The Impact of Public Debt on Economic Growth in Kenya
Abstract
Over the years, public borrowing has been employed by governments to meet their financial deficits. Kenya’s public debt has been on a continuous rise, with sharp increases being experienced in the last 7 years. Domestic and external debts currently share a similar portfolio, each contributing to half of the total public debt.
This paper sought to study how each type of debt, that is, domestic and external debt impacts individually on the country’s economic growth. The study incorporated quarterly data for the period 1995-2015. The study employed a modified Solow’s growth model. Growth was explained by both domestic and external debt separately and other macroeconomic control variables including physical capital, human capital, population, inflation, broad money and trade. The two models were thereof compared for analysis.

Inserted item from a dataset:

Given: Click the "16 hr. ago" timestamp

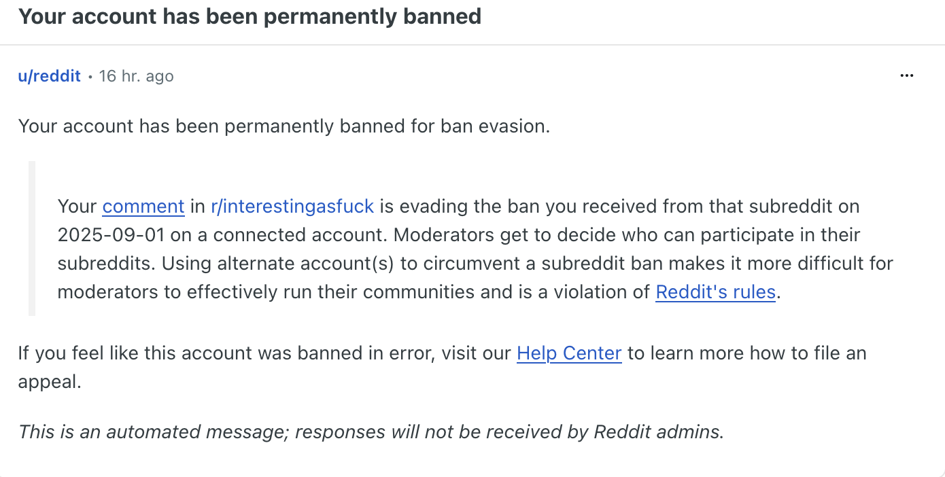Looking at the screenshot, I should point(136,76).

Cointegration analysis was employed to empirically establish the existence of a long-run relationship between Gross Domestic Product, and the above-named variables. The study revealed that in the case of domestic debt, it has an insignificant but positive impact on economic growth, while physical capital, human capital, inflation and trade significantly explained variations in economic growth. Population and broad money supply were also found insignificant at 5% level of significance.
In the case of external debt, it was found to have a significant but negative relationship with growth. Physical capital, human capital, population, inflation and trade together with external debt significantly explained variations in economic growth, while money supply was insignificant. The short-run Error Correction models affirmed the existence of cointegrating relationships for the growth models. In the case of domestic debt model, when an exogenous shock disturbs the equilibrium condition, 91.8% of its effect is adjusted in one quarter, compared to 91.1% in the case of external debt as depicted by the respective error correction terms.
This study recommends that government borrowings from international markets must be put into efficient use, and concessionary loans as opposed to commercial loans should be pursued to avoid debt overhang problems. The government should also pursue a balanced budget, and intensify local revenue collection.